THE EDITOR, Sir:
Recently, Canada launched the Canada-CARICOM Trade, Not Aid Strategy, because developed countries like Canada want to build a new strategic partnership with the Caribbean based on trade and innovation and not aid.
Furthermore, the European Commission has downgraded the growth projections for Europe this year. Because of economic contraction, Europe will become more inward-looking.
Therefore, a differentiated approach is inevitable. This means that beyond 2014, aid to upper middle-income countries like Jamaica will be significantly reduced. However, Jamaica and other countries in the Caribbean should use this opportunity to forge a new partnership with Europe based on innovation and research and development.
Innovative partnerships between countries are quite important in this age of 'economic diplomacy'. Australia and Denmark are two examples.

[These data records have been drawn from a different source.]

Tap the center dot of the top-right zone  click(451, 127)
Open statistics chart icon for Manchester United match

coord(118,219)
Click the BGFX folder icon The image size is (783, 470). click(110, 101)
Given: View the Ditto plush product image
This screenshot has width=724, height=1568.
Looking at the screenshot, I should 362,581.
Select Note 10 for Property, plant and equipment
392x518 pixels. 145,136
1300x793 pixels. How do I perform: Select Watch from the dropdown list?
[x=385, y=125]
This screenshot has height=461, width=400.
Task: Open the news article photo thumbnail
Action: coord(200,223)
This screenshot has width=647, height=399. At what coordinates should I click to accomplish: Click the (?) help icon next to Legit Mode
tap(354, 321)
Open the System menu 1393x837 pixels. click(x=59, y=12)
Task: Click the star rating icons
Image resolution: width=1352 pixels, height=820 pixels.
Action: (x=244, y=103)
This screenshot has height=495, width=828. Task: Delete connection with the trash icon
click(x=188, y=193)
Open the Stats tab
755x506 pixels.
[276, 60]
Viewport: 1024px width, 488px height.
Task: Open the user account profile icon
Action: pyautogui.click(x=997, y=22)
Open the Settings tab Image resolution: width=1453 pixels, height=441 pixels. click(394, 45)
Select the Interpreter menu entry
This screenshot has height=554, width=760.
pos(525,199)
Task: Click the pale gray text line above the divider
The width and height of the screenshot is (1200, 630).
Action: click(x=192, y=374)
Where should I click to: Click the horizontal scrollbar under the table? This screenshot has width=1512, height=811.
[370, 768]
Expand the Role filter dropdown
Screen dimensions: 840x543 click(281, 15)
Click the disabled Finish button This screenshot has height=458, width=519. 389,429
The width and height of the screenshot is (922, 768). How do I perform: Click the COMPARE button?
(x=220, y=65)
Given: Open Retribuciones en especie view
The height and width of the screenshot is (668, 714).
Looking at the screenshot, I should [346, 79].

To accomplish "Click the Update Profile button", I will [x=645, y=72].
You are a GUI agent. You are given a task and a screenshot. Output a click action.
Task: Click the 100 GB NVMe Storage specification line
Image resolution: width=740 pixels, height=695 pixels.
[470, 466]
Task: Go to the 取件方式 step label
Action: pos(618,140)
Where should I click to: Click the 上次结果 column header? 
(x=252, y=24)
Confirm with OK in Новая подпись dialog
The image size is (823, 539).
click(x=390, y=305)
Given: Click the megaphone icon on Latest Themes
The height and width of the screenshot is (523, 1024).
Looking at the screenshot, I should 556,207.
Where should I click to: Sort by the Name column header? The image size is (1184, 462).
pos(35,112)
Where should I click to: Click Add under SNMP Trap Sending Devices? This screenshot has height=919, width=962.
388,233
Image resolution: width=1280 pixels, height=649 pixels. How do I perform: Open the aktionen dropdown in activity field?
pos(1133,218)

The Australia Trade Commission organised 'The Australia-India Innovation Forums' in New Delhi and Mumbai to promote Australia as a hub for innovation and research. There is also the Australia-India Strategic Research Fund, which gives Australian researchers the opportunity to participate in cutting-edge scientific research projects and workshops with Indian scientists. Grant funding for scientists is also provided.
Based on a green alliance agreement with South Korea, Danish companies can apply to participate in South Korea's research programme for green technology. Conversely, Denmark's Ministry for Higher Education signed a memorandum of understanding on research, innovation and higher education in order to build a new partnership with South Korea. This agreement will pave the way for joint research projects and student exchange programmes.
In addition, the 'Build Jamaica, Buy Jamaica' campaign is flawed. Jamaica should follow the advice of Ambassador Paola Amadei and invest in science and research in order to improve the quality of its products.
A number of Jamaica companies have not met America's Food Safety Modernisation Act standards. Therefore, we should not expect consumers to purchase substandard products because they were manufactured in Jamaica.
'Build Jamaica, Buy Jamaica' should be renamed 'Improve Jamaica, Buy Jamaica' instead. Jamaica and its Caribbean counterparts should embrace innovation and stop acting like children who refuse to grow up.
Last, the Jamaica Employ Programme is not a success because businesses only create jobs when demand is high and investor confidence is strong. The purpose of business is to create a product or service with the intention of making a profit. Businesses do not create jobs to meet social objectives, because if workers do not add value, costs will increase.